- Work instructions
Please print every record below exactly as it appears.

#####

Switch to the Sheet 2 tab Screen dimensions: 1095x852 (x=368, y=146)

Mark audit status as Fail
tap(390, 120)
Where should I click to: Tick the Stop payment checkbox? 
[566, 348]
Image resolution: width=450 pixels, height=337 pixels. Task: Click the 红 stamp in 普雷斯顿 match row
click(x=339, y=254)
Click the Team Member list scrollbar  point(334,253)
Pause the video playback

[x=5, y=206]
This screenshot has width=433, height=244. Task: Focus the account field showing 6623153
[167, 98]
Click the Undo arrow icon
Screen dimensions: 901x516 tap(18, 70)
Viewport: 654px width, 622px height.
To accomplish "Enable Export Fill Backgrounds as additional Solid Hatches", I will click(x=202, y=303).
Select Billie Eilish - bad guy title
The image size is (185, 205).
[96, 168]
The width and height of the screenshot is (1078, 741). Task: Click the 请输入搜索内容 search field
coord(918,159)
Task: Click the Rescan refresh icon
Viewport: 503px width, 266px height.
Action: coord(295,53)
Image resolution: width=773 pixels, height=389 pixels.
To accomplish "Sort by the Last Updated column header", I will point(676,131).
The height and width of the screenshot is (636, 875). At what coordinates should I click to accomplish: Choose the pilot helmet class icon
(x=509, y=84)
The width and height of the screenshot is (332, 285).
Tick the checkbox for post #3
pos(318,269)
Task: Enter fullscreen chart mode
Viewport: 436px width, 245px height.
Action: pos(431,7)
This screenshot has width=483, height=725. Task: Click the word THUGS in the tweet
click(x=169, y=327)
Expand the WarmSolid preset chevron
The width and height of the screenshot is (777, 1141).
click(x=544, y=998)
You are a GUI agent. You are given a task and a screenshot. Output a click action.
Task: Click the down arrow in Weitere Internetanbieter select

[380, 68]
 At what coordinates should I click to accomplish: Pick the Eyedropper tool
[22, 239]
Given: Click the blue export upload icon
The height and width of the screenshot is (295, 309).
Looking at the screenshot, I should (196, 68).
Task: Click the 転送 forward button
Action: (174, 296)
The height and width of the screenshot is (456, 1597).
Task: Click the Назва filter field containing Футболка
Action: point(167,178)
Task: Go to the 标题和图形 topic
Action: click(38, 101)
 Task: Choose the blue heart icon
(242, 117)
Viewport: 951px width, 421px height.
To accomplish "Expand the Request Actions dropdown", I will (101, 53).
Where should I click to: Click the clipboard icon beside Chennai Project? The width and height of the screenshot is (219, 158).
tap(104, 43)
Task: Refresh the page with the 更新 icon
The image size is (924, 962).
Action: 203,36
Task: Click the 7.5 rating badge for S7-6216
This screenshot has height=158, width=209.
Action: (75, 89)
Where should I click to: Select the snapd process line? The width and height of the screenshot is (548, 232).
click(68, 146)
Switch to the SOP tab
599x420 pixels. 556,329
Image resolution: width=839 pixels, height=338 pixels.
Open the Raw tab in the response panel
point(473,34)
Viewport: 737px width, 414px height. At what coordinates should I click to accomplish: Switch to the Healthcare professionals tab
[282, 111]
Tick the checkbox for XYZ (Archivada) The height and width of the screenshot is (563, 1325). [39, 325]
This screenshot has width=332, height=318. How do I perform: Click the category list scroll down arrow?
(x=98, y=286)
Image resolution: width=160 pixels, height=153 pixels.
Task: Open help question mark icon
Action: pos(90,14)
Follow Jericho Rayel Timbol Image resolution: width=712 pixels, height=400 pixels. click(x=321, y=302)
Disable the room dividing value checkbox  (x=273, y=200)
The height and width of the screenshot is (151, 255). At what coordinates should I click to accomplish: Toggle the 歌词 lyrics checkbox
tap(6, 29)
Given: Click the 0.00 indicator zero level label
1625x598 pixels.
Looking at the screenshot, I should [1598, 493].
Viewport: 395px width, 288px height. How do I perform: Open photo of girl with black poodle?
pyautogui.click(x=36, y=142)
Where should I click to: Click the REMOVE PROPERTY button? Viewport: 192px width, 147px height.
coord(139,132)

#####

- Task response
Switch to the Sheet 2 tab Screen dimensions: 1095x852 (x=368, y=146)

Mark audit status as Fail
tap(390, 120)
Where should I click to: Tick the Stop payment checkbox? 
[566, 348]
Image resolution: width=450 pixels, height=337 pixels. Task: Click the 红 stamp in 普雷斯顿 match row
click(x=339, y=254)
Click the Team Member list scrollbar  point(334,253)
Pause the video playback

[x=5, y=206]
This screenshot has width=433, height=244. Task: Focus the account field showing 6623153
[167, 98]
Click the Undo arrow icon
Screen dimensions: 901x516 tap(18, 70)
Viewport: 654px width, 622px height.
To accomplish "Enable Export Fill Backgrounds as additional Solid Hatches", I will click(x=202, y=303).
Select Billie Eilish - bad guy title
The image size is (185, 205).
[96, 168]
The width and height of the screenshot is (1078, 741). Task: Click the 请输入搜索内容 search field
coord(918,159)
Task: Click the Rescan refresh icon
Viewport: 503px width, 266px height.
Action: coord(295,53)
Image resolution: width=773 pixels, height=389 pixels.
To accomplish "Sort by the Last Updated column header", I will point(676,131).
The height and width of the screenshot is (636, 875). At what coordinates should I click to accomplish: Choose the pilot helmet class icon
(x=509, y=84)
The width and height of the screenshot is (332, 285).
Tick the checkbox for post #3
pos(318,269)
Task: Enter fullscreen chart mode
Viewport: 436px width, 245px height.
Action: pos(431,7)
This screenshot has width=483, height=725. Task: Click the word THUGS in the tweet
click(x=169, y=327)
Expand the WarmSolid preset chevron
The width and height of the screenshot is (777, 1141).
click(x=544, y=998)
You are a GUI agent. You are given a task and a screenshot. Output a click action.
Task: Click the down arrow in Weitere Internetanbieter select

[380, 68]
 At what coordinates should I click to accomplish: Pick the Eyedropper tool
[22, 239]
Given: Click the blue export upload icon
The height and width of the screenshot is (295, 309).
Looking at the screenshot, I should (196, 68).
Task: Click the 転送 forward button
Action: (174, 296)
The height and width of the screenshot is (456, 1597).
Task: Click the Назва filter field containing Футболка
Action: point(167,178)
Task: Go to the 标题和图形 topic
Action: click(38, 101)
 Task: Choose the blue heart icon
(242, 117)
Viewport: 951px width, 421px height.
To accomplish "Expand the Request Actions dropdown", I will (101, 53).
Where should I click to: Click the clipboard icon beside Chennai Project? The width and height of the screenshot is (219, 158).
tap(104, 43)
Task: Refresh the page with the 更新 icon
The image size is (924, 962).
Action: 203,36
Task: Click the 7.5 rating badge for S7-6216
This screenshot has height=158, width=209.
Action: (75, 89)
Where should I click to: Select the snapd process line? The width and height of the screenshot is (548, 232).
click(68, 146)
Switch to the SOP tab
599x420 pixels. 556,329
Image resolution: width=839 pixels, height=338 pixels.
Open the Raw tab in the response panel
point(473,34)
Viewport: 737px width, 414px height. At what coordinates should I click to accomplish: Switch to the Healthcare professionals tab
[282, 111]
Tick the checkbox for XYZ (Archivada) The height and width of the screenshot is (563, 1325). [39, 325]
This screenshot has width=332, height=318. How do I perform: Click the category list scroll down arrow?
(x=98, y=286)
Image resolution: width=160 pixels, height=153 pixels.
Task: Open help question mark icon
Action: pos(90,14)
Follow Jericho Rayel Timbol Image resolution: width=712 pixels, height=400 pixels. click(x=321, y=302)
Disable the room dividing value checkbox  (x=273, y=200)
The height and width of the screenshot is (151, 255). At what coordinates should I click to accomplish: Toggle the 歌词 lyrics checkbox
tap(6, 29)
Given: Click the 0.00 indicator zero level label
1625x598 pixels.
Looking at the screenshot, I should [1598, 493].
Viewport: 395px width, 288px height. How do I perform: Open photo of girl with black poodle?
pyautogui.click(x=36, y=142)
Where should I click to: Click the REMOVE PROPERTY button? Viewport: 192px width, 147px height.
coord(139,132)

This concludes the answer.